**Records for this task**:
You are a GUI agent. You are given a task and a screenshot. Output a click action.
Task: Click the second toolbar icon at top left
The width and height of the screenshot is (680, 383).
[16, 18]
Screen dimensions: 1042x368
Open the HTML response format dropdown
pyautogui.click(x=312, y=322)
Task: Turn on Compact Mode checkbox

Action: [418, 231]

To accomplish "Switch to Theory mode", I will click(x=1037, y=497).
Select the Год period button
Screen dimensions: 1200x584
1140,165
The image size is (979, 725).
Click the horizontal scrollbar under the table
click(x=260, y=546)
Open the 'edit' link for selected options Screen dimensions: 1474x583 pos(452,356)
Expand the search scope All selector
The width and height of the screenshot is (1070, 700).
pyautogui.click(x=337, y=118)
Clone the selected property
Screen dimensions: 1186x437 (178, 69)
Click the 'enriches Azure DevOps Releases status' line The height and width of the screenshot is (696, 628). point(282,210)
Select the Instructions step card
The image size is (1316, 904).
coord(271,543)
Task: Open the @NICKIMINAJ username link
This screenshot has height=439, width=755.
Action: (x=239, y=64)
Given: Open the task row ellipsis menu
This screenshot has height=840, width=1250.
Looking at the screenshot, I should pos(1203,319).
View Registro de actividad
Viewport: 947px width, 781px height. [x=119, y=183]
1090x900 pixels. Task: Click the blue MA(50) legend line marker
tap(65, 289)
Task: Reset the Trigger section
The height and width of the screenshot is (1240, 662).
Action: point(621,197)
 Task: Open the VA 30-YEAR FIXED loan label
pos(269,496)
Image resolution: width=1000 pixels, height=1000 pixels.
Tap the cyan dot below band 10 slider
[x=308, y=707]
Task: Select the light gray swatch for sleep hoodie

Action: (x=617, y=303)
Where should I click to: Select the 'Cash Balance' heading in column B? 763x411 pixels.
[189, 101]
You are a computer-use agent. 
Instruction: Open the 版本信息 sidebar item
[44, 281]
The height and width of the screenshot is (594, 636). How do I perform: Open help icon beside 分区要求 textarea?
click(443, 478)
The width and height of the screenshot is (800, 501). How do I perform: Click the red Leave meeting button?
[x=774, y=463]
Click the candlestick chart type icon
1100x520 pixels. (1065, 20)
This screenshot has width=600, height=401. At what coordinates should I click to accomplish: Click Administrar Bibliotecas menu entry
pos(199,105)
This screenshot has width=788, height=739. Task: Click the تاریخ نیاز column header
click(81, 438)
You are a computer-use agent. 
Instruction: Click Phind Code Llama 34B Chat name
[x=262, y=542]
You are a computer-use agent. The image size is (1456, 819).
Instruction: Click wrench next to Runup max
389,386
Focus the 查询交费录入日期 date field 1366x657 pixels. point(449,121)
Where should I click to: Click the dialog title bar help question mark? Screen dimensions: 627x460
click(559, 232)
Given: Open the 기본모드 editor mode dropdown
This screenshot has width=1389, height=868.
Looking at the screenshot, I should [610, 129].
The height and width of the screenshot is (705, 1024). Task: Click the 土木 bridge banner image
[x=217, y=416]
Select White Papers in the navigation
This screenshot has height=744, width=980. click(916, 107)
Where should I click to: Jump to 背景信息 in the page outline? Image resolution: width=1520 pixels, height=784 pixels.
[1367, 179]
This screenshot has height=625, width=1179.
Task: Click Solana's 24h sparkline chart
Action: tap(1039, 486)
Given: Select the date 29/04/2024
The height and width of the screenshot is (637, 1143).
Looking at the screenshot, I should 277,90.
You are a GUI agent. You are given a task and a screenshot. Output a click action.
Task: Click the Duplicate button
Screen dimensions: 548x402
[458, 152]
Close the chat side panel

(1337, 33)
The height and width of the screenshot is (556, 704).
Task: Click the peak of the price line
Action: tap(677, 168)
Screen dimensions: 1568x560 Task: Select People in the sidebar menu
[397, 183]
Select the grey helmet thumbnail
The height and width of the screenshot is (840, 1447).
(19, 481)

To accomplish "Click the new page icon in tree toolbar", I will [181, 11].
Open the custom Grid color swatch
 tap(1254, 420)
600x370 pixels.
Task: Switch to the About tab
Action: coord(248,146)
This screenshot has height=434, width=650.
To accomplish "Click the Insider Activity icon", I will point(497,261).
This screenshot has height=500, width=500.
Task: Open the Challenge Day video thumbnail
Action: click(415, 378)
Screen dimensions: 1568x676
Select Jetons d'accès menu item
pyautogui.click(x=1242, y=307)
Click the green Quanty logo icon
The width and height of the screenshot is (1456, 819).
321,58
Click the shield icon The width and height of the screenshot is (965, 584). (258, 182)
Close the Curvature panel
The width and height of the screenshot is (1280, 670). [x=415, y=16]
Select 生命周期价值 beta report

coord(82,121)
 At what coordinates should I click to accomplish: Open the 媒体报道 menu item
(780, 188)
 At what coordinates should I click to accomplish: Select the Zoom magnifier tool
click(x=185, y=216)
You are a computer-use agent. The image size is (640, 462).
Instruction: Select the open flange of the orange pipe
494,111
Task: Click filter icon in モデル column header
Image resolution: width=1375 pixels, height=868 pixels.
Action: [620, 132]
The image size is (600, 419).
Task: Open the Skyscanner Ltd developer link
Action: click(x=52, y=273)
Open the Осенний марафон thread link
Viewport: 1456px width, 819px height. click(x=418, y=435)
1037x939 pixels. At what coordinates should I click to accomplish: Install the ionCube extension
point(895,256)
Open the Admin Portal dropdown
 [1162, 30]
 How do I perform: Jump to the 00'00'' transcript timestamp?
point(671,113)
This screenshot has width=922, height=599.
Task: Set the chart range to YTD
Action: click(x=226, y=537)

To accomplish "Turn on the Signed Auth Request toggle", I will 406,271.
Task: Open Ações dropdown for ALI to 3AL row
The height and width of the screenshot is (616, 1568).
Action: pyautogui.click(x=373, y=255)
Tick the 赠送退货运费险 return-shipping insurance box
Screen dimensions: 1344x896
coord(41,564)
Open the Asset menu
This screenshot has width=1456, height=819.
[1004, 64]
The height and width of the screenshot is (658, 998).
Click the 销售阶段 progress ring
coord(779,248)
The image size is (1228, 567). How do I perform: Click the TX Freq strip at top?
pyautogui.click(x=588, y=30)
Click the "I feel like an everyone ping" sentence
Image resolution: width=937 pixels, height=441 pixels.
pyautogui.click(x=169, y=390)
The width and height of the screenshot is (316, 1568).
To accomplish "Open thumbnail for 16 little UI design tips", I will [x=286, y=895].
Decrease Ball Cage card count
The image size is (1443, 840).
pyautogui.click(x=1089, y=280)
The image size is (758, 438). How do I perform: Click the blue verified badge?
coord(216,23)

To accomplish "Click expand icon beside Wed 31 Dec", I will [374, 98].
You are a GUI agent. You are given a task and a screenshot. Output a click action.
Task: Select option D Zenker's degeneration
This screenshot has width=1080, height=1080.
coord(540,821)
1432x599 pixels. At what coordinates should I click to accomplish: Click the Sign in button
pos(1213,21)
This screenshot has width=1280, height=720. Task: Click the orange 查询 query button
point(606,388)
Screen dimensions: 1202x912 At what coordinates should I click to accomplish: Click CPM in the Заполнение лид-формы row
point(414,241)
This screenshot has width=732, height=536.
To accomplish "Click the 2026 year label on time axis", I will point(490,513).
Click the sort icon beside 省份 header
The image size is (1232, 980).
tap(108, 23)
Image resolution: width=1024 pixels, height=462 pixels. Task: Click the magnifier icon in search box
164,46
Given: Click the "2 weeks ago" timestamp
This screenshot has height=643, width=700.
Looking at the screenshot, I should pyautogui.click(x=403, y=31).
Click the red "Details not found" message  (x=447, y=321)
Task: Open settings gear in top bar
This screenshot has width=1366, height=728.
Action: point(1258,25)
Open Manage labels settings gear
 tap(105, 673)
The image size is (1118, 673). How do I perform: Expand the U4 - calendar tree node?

**What this task involves**: Please rewrite all of the records above as a Markdown table with the columns Row and Line, giving each non-blank line its own numbered row.

**Response to this exercise**:
| Row | Line |
|---|---|
| 1 | You are a GUI agent. You are given a task and a screenshot. Output a click action. |
| 2 | Task: Click the second toolbar icon at top left |
| 3 | The width and height of the screenshot is (680, 383). |
| 4 | [16, 18] |
| 5 | Screen dimensions: 1042x368 |
| 6 | Open the HTML response format dropdown |
| 7 | pyautogui.click(x=312, y=322) |
| 8 | Task: Turn on Compact Mode checkbox |
| 9 | Action: [418, 231] |
| 10 | To accomplish "Switch to Theory mode", I will click(x=1037, y=497). |
| 11 | Select the Год period button |
| 12 | Screen dimensions: 1200x584 |
| 13 | 1140,165 |
| 14 | The image size is (979, 725). |
| 15 | Click the horizontal scrollbar under the table |
| 16 | click(x=260, y=546) |
| 17 | Open the 'edit' link for selected options Screen dimensions: 1474x583 pos(452,356) |
| 18 | Expand the search scope All selector |
| 19 | The width and height of the screenshot is (1070, 700). |
| 20 | pyautogui.click(x=337, y=118) |
| 21 | Clone the selected property |
| 22 | Screen dimensions: 1186x437 (178, 69) |
| 23 | Click the 'enriches Azure DevOps Releases status' line The height and width of the screenshot is (696, 628). point(282,210) |
| 24 | Select the Instructions step card |
| 25 | The image size is (1316, 904). |
| 26 | coord(271,543) |
| 27 | Task: Open the @NICKIMINAJ username link |
| 28 | This screenshot has height=439, width=755. |
| 29 | Action: (x=239, y=64) |
| 30 | Given: Open the task row ellipsis menu |
| 31 | This screenshot has height=840, width=1250. |
| 32 | Looking at the screenshot, I should pos(1203,319). |
| 33 | View Registro de actividad |
| 34 | Viewport: 947px width, 781px height. [x=119, y=183] |
| 35 | 1090x900 pixels. Task: Click the blue MA(50) legend line marker |
| 36 | tap(65, 289) |
| 37 | Task: Reset the Trigger section |
| 38 | The height and width of the screenshot is (1240, 662). |
| 39 | Action: point(621,197) |
| 40 |  Task: Open the VA 30-YEAR FIXED loan label |
| 41 | pos(269,496) |
| 42 | Image resolution: width=1000 pixels, height=1000 pixels. |
| 43 | Tap the cyan dot below band 10 slider |
| 44 | [x=308, y=707] |
| 45 | Task: Select the light gray swatch for sleep hoodie |
| 46 | Action: (x=617, y=303) |
| 47 | Where should I click to: Select the 'Cash Balance' heading in column B? 763x411 pixels. |
| 48 | [189, 101] |
| 49 | You are a computer-use agent.  |
| 50 | Instruction: Open the 版本信息 sidebar item |
| 51 | [44, 281] |
| 52 | The height and width of the screenshot is (594, 636). How do I perform: Open help icon beside 分区要求 textarea? |
| 53 | click(443, 478) |
| 54 | The width and height of the screenshot is (800, 501). How do I perform: Click the red Leave meeting button? |
| 55 | [x=774, y=463] |
| 56 | Click the candlestick chart type icon |
| 57 | 1100x520 pixels. (1065, 20) |
| 58 | This screenshot has width=600, height=401. At what coordinates should I click to accomplish: Click Administrar Bibliotecas menu entry |
| 59 | pos(199,105) |
| 60 | This screenshot has width=788, height=739. Task: Click the تاریخ نیاز column header |
| 61 | click(81, 438) |
| 62 | You are a computer-use agent.  |
| 63 | Instruction: Click Phind Code Llama 34B Chat name |
| 64 | [x=262, y=542] |
| 65 | You are a computer-use agent. The image size is (1456, 819). |
| 66 | Instruction: Click wrench next to Runup max |
| 67 | 389,386 |
| 68 | Focus the 查询交费录入日期 date field 1366x657 pixels. point(449,121) |
| 69 | Where should I click to: Click the dialog title bar help question mark? Screen dimensions: 627x460 |
| 70 | click(559, 232) |
| 71 | Given: Open the 기본모드 editor mode dropdown |
| 72 | This screenshot has width=1389, height=868. |
| 73 | Looking at the screenshot, I should [610, 129]. |
| 74 | The height and width of the screenshot is (705, 1024). Task: Click the 土木 bridge banner image |
| 75 | [x=217, y=416] |
| 76 | Select White Papers in the navigation |
| 77 | This screenshot has height=744, width=980. click(916, 107) |
| 78 | Where should I click to: Jump to 背景信息 in the page outline? Image resolution: width=1520 pixels, height=784 pixels. |
| 79 | [1367, 179] |
| 80 | This screenshot has height=625, width=1179. |
| 81 | Task: Click Solana's 24h sparkline chart |
| 82 | Action: tap(1039, 486) |
| 83 | Given: Select the date 29/04/2024 |
| 84 | The height and width of the screenshot is (637, 1143). |
| 85 | Looking at the screenshot, I should 277,90. |
| 86 | You are a GUI agent. You are given a task and a screenshot. Output a click action. |
| 87 | Task: Click the Duplicate button |
| 88 | Screen dimensions: 548x402 |
| 89 | [458, 152] |
| 90 | Close the chat side panel |
| 91 | (1337, 33) |
| 92 | The height and width of the screenshot is (556, 704). |
| 93 | Task: Click the peak of the price line |
| 94 | Action: tap(677, 168) |
| 95 | Screen dimensions: 1568x560 Task: Select People in the sidebar menu |
| 96 | [397, 183] |
| 97 | Select the grey helmet thumbnail |
| 98 | The height and width of the screenshot is (840, 1447). |
| 99 | (19, 481) |
| 100 | To accomplish "Click the new page icon in tree toolbar", I will [181, 11]. |
| 101 | Open the custom Grid color swatch |
| 102 |  tap(1254, 420) |
| 103 | 600x370 pixels. |
| 104 | Task: Switch to the About tab |
| 105 | Action: coord(248,146) |
| 106 | This screenshot has height=434, width=650. |
| 107 | To accomplish "Click the Insider Activity icon", I will point(497,261). |
| 108 | This screenshot has height=500, width=500. |
| 109 | Task: Open the Challenge Day video thumbnail |
| 110 | Action: click(415, 378) |
| 111 | Screen dimensions: 1568x676 |
| 112 | Select Jetons d'accès menu item |
| 113 | pyautogui.click(x=1242, y=307) |
| 114 | Click the green Quanty logo icon |
| 115 | The width and height of the screenshot is (1456, 819). |
| 116 | 321,58 |
| 117 | Click the shield icon The width and height of the screenshot is (965, 584). (258, 182) |
| 118 | Close the Curvature panel |
| 119 | The width and height of the screenshot is (1280, 670). [x=415, y=16] |
| 120 | Select 生命周期价值 beta report |
| 121 | coord(82,121) |
| 122 |  At what coordinates should I click to accomplish: Open the 媒体报道 menu item |
| 123 | (780, 188) |
| 124 |  At what coordinates should I click to accomplish: Select the Zoom magnifier tool |
| 125 | click(x=185, y=216) |
| 126 | You are a computer-use agent. The image size is (640, 462). |
| 127 | Instruction: Select the open flange of the orange pipe |
| 128 | 494,111 |
| 129 | Task: Click filter icon in モデル column header |
| 130 | Image resolution: width=1375 pixels, height=868 pixels. |
| 131 | Action: [620, 132] |
| 132 | The image size is (600, 419). |
| 133 | Task: Open the Skyscanner Ltd developer link |
| 134 | Action: click(x=52, y=273) |
| 135 | Open the Осенний марафон thread link |
| 136 | Viewport: 1456px width, 819px height. click(x=418, y=435) |
| 137 | 1037x939 pixels. At what coordinates should I click to accomplish: Install the ionCube extension |
| 138 | point(895,256) |
| 139 | Open the Admin Portal dropdown |
| 140 |  [1162, 30] |
| 141 |  How do I perform: Jump to the 00'00'' transcript timestamp? |
| 142 | point(671,113) |
| 143 | This screenshot has width=922, height=599. |
| 144 | Task: Set the chart range to YTD |
| 145 | Action: click(x=226, y=537) |
| 146 | To accomplish "Turn on the Signed Auth Request toggle", I will 406,271. |
| 147 | Task: Open Ações dropdown for ALI to 3AL row |
| 148 | The height and width of the screenshot is (616, 1568). |
| 149 | Action: pyautogui.click(x=373, y=255) |
| 150 | Tick the 赠送退货运费险 return-shipping insurance box |
| 151 | Screen dimensions: 1344x896 |
| 152 | coord(41,564) |
| 153 | Open the Asset menu |
| 154 | This screenshot has width=1456, height=819. |
| 155 | [1004, 64] |
| 156 | The height and width of the screenshot is (658, 998). |
| 157 | Click the 销售阶段 progress ring |
| 158 | coord(779,248) |
| 159 | The image size is (1228, 567). How do I perform: Click the TX Freq strip at top? |
| 160 | pyautogui.click(x=588, y=30) |
| 161 | Click the "I feel like an everyone ping" sentence |
| 162 | Image resolution: width=937 pixels, height=441 pixels. |
| 163 | pyautogui.click(x=169, y=390) |
| 164 | The width and height of the screenshot is (316, 1568). |
| 165 | To accomplish "Open thumbnail for 16 little UI design tips", I will [x=286, y=895]. |
| 166 | Decrease Ball Cage card count |
| 167 | The image size is (1443, 840). |
| 168 | pyautogui.click(x=1089, y=280) |
| 169 | The image size is (758, 438). How do I perform: Click the blue verified badge? |
| 170 | coord(216,23) |
| 171 | To accomplish "Click expand icon beside Wed 31 Dec", I will [374, 98]. |
| 172 | You are a GUI agent. You are given a task and a screenshot. Output a click action. |
| 173 | Task: Select option D Zenker's degeneration |
| 174 | This screenshot has width=1080, height=1080. |
| 175 | coord(540,821) |
| 176 | 1432x599 pixels. At what coordinates should I click to accomplish: Click the Sign in button |
| 177 | pos(1213,21) |
| 178 | This screenshot has width=1280, height=720. Task: Click the orange 查询 query button |
| 179 | point(606,388) |
| 180 | Screen dimensions: 1202x912 At what coordinates should I click to accomplish: Click CPM in the Заполнение лид-формы row |
| 181 | point(414,241) |
| 182 | This screenshot has width=732, height=536. |
| 183 | To accomplish "Click the 2026 year label on time axis", I will point(490,513). |
| 184 | Click the sort icon beside 省份 header |
| 185 | The image size is (1232, 980). |
| 186 | tap(108, 23) |
| 187 | Image resolution: width=1024 pixels, height=462 pixels. Task: Click the magnifier icon in search box |
| 188 | 164,46 |
| 189 | Given: Click the "2 weeks ago" timestamp |
| 190 | This screenshot has height=643, width=700. |
| 191 | Looking at the screenshot, I should pyautogui.click(x=403, y=31). |
| 192 | Click the red "Details not found" message  (x=447, y=321) |
| 193 | Task: Open settings gear in top bar |
| 194 | This screenshot has width=1366, height=728. |
| 195 | Action: point(1258,25) |
| 196 | Open Manage labels settings gear |
| 197 |  tap(105, 673) |
| 198 | The image size is (1118, 673). How do I perform: Expand the U4 - calendar tree node? |